» Document segment:
My second concern relates to our response to the need for change. It was brought home to me by someone who worked in a hospital in the UK where a need was identified for a clinic to be set up to deal with a particular area. Within three months the clinic was up and running and the system was totally focused on the particular problem that had been identified. The person came back to this country to one of the Dublin hospitals and identified an urgent need to set up a clinic specifically aimed at dealing with teenage pregnancies. The view was that a whole team was required to deal with the issue.

The role of the team was not only to be one of dealing with the person during a pregnancy but also of providing follow up services. The individual in question was astonished to find that no effort was made to implement the proposal. Ten years later, however, the proposal has been accepted by the hospital in question. I cannot understand the reason it took so long for the hospital to adopt it. When a clear need for change is identified why do our services take so long to respond? What do Members of the Oireachtas, who are involved in driving policy, need to do to bring about faster change?

I am involved on the periphery of the child poverty issue through my involvement in a project for approximately 30 children, some of who are as young as ten or 11 years old, who have dropped out of a school. The Christian Brothers are providing €90,000 a year while the Department provides €45,500 per annum for the project. When I raised this issue with officials in a telephone call, they spent more time trying to ascertain what other agency was providing funding for the project that trying to identify ways in which the Department could increase funding for the project. I was astonished by the approach they took. How does one change the mindset of decision makers to ensure we respond to change much faster than has been the case in the past 15 to 20 years?

» What to work on:
A - Say whether each statement agrees with the speech on the speed of change, answering yes or no and quoting the deciding words: (i) The Department gives the project more money each year than the Christian Brothers do. (ii) The clinic at the UK hospital was operating within three months. (iii) The Dublin hospital eventually accepted the proposal ten years later.
B - Duplicate a passage of the speech on the speed of change, starting at the words that contain "The role of" and ending after "about faster change?".

» Dataset extract:
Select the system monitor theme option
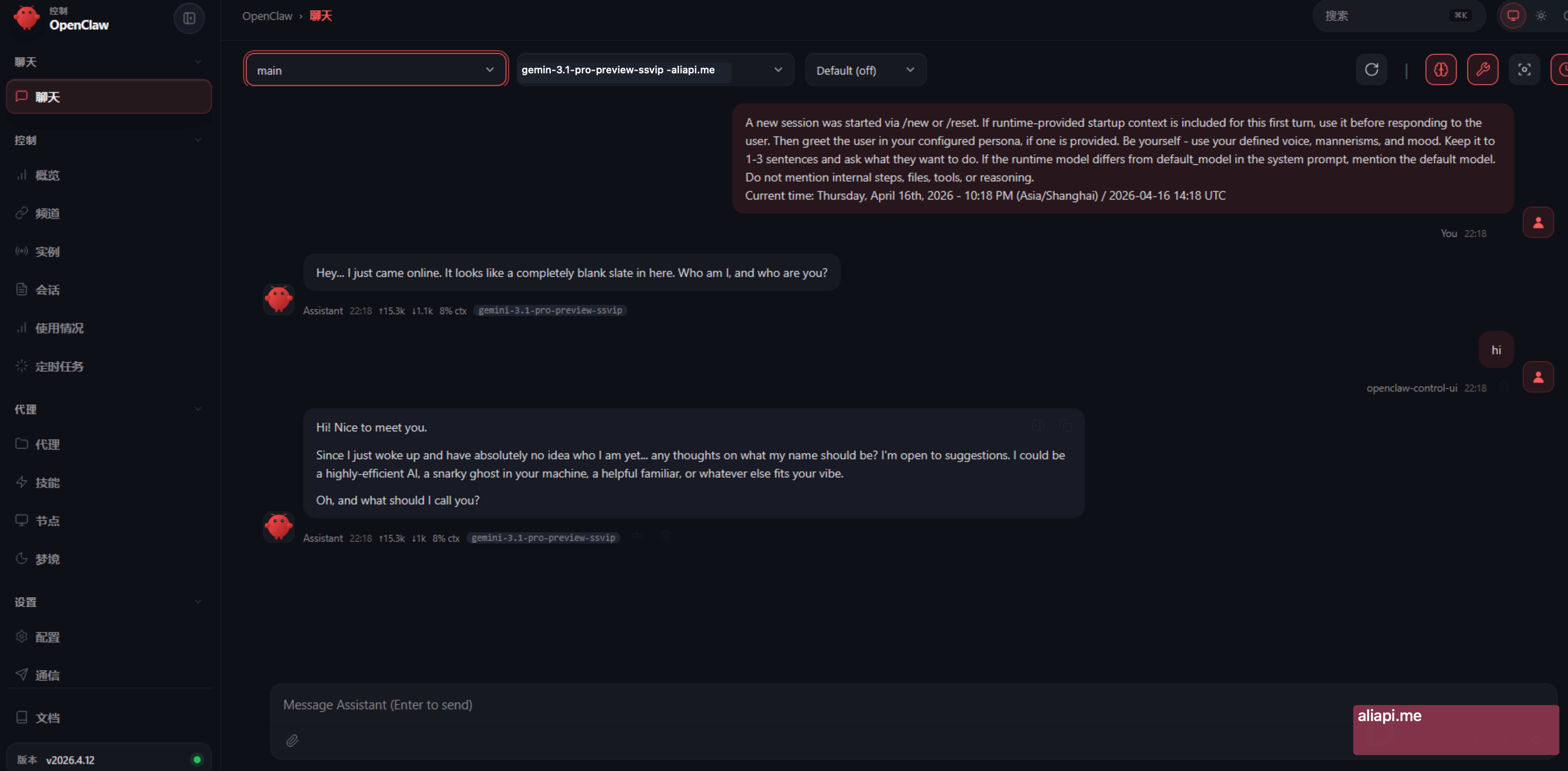Screen dimensions: 1568x771 tap(1513, 16)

» List of solutions:
A -
(i) No: "The Christian Brothers are providing €90,000 a year while the Department provides €45,500 per annum for the project."
(ii) Yes: "Within three months the clinic was up and running"
(iii) Yes: "Ten years later, however, the proposal has been accepted by the hospital in question."

B -
The role of the team was not only to be one of dealing with the person during a pregnancy but also of providing follow up services. The individual in question was astonished to find that no effort was made to implement the proposal. Ten years later, however, the proposal has been accepted by the hospital in question. I cannot understand the reason it took so long for the hospital to adopt it. When a clear need for change is identified why do our services take so long to respond? What do Members of the Oireachtas, who are involved in driving policy, need to do to bring about faster change?